The Swiss government has welcomed a decision by the G8 group of leading industrialised nations to write off the debt owed by 18 of the world’s poorest countries.
The landmark deal was approved by G8 finance ministers earlier this month and is expected to cost Switzerland around SFr30 million ($23 million) a year.
"It is a key element in the fight against poverty, but it is not the only one," said Serge Chappatte, deputy director of the Swiss Agency for Development and Cooperation (SDC).
The initiative, which was agreed in London earlier this month, is expected to be officially adopted by the G8 at its annual summit in Scotland on July 6-8.
Under the deal, the World Bank, International Monetary Fund (IMF) and the African Development Bank (ADB) would cancel the $40 billion debt owed by 18 countries – most of them in Africa.
Twenty other countries could also benefit from debt relief worth a total of $15 billion as long as they meet targets for good governance, democracy, fighting corruption and budgetary discipline.
According to Chappatte, these criteria mirror those of a previous debt-relief scheme launched by the Bretton Woods institutions – the World Bank and IMF – in 1996.
Chappatte pointed out that Switzerland was actively involved in helping governments in developing countries to manage their debt.
"We need to ensure that this debt remission is invested in the fight against poverty," he said.
"Right now we lack information on how this G8 initiative will be put into practice. But it is clear that the lending institutions [World Bank, IMF and ADB] must not be weakened by the deal."
With this in mind, the member states of the two Bretton Woods institutions are expected to bear the burden of wiping the slate clean.
In which case Switzerland’s share would be in the region of SFr25-30 million a year over a decade, according to Chappatte.
In view of the current state of the federal finances – last week parliament finalised SFr4.8 billion in cuts between 2006-2008 – the money would probably have to come from existing development-aid budgets.
"It’s up to the cabinet to decide. But we hope that some of the money will come from other sources," added Chappatte.
This is a view shared by Bruno Gurtner, a senior economist at the Swiss Coalition of Development Organisations. But whatever the outcome, Gurtner welcomed the G8 decision.
"It’s a step in the right direction. But we must extend this to other heavily indebted developing countries, to between 40 and 60 nations," he said.
Gurtner also voiced concerns about the conditions that will be imposed on countries in order for them to qualify for debt relief.
"With their structural adjustment programmes – which have been modified under pressure from non-governmental organisations – the Bretton Woods institutions place too much onus on market deregulation," added the economist.
The World Bank and IMF came up with the idea of structural-adjustment programmes in the 1980s, as a way of imposing economic reforms on developing countries in exchange for loans.
According to Chappatte, these issues lie at the heart of the Doha round of world trade talks.

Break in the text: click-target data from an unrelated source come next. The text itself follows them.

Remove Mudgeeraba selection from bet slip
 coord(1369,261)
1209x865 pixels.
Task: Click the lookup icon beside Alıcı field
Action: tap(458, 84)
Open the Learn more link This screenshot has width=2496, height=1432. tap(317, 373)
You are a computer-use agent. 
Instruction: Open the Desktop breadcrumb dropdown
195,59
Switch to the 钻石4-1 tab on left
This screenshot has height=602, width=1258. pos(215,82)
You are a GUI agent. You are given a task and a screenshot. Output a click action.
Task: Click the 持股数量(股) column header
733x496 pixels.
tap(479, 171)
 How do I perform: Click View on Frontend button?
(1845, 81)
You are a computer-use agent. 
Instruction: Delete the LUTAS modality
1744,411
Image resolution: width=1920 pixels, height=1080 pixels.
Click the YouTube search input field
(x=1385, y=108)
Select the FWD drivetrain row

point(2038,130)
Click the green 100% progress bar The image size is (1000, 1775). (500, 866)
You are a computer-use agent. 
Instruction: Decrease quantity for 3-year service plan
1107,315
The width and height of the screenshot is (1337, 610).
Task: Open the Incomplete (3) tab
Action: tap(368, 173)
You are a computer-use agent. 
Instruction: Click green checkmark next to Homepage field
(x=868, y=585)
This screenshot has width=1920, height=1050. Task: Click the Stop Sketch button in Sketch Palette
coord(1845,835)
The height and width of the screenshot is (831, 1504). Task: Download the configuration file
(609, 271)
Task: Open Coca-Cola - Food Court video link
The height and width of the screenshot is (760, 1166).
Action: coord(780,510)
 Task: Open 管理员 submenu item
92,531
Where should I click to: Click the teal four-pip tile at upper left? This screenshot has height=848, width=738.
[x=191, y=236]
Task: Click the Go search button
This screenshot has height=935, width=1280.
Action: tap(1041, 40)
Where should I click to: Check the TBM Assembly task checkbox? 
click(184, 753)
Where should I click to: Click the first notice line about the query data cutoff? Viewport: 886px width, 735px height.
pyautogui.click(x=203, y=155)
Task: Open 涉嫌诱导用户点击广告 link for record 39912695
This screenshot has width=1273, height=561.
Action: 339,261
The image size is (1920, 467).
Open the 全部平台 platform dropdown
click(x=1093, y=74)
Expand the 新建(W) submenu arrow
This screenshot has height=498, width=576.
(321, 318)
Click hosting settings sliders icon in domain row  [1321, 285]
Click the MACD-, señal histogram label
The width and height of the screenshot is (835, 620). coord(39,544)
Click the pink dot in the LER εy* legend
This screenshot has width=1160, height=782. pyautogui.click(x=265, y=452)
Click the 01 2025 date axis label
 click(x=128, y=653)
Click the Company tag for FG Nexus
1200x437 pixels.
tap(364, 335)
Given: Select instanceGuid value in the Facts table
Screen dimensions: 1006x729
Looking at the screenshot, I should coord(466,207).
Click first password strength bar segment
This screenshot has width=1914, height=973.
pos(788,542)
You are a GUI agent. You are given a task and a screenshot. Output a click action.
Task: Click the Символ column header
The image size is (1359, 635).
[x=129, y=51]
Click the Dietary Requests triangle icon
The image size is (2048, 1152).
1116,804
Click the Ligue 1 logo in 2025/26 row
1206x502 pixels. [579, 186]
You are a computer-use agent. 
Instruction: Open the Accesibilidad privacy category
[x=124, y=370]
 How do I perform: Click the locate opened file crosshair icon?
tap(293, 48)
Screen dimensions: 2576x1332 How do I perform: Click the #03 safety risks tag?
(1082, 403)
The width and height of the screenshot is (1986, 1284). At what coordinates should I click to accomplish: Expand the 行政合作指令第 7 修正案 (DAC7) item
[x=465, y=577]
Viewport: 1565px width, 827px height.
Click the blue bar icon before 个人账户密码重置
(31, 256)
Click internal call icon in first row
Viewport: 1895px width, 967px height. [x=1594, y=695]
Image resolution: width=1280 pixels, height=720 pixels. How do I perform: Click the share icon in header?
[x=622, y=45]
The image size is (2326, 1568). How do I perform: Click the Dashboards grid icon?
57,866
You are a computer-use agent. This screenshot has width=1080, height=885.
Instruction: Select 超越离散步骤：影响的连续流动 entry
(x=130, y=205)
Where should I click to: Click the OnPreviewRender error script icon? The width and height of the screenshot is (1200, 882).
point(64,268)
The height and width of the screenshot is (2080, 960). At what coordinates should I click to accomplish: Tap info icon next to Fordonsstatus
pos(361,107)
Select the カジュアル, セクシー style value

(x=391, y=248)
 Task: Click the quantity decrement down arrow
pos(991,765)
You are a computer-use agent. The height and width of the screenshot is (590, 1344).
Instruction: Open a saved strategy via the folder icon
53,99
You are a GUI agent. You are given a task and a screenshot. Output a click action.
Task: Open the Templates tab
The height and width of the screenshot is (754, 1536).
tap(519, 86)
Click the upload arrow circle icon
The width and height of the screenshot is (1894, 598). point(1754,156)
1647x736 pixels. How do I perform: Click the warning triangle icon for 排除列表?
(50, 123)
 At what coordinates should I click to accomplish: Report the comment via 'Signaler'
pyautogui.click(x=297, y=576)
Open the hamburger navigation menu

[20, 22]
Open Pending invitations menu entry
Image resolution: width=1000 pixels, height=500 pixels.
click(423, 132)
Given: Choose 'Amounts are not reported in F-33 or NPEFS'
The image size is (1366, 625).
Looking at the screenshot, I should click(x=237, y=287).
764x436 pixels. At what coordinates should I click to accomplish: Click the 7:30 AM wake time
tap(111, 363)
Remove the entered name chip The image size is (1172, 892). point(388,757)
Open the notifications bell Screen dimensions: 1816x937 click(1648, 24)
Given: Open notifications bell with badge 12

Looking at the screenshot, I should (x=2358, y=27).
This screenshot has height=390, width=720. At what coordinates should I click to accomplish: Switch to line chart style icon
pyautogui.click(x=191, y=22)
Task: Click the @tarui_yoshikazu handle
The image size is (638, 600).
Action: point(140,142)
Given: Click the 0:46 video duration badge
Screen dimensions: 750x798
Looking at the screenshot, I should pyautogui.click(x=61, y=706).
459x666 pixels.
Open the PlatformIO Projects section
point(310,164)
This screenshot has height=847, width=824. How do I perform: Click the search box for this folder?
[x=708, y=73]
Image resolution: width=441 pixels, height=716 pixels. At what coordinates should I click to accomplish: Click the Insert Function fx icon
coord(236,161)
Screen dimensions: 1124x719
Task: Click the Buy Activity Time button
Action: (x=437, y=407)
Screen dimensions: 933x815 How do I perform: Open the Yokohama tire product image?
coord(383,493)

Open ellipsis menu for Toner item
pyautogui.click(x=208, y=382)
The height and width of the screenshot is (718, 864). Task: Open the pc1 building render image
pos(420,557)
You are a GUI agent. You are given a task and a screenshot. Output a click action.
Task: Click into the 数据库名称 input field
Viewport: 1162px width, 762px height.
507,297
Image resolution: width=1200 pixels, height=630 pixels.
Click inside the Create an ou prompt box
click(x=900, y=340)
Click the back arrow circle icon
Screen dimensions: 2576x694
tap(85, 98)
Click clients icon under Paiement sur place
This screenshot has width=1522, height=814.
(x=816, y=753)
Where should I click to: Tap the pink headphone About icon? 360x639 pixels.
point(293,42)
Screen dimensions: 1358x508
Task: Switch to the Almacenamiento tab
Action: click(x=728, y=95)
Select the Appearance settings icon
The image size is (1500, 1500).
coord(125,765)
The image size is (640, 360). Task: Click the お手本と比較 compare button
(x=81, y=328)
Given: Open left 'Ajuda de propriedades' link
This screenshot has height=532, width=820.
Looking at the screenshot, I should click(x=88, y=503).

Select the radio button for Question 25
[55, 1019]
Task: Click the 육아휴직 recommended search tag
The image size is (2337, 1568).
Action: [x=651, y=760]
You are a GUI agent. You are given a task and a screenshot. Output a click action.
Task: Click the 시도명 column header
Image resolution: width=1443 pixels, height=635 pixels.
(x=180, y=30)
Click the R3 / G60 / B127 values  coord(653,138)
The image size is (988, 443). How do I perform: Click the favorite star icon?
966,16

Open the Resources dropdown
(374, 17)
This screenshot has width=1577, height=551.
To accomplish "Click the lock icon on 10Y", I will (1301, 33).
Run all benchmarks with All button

But he said that it was up to multilateral institutions to ensure that development policy was tailored to the specific needs of each developing country.
swissinfo, Fréderic Burnand in Geneva
Switzerland was one of the pioneers in the field of debt relief for poorer countries.
During the 1990s a number of debt-relief programmes were initiated for nations owing money to Switzerland.
Switzerland contributed to the launch in 1996 of the Highly Indebted Poor Countries Initiative proposed by the World Bank and IMF.
The G8 countries are the United States, Canada, Britain, France, Germany, Italy, Japan and Russia.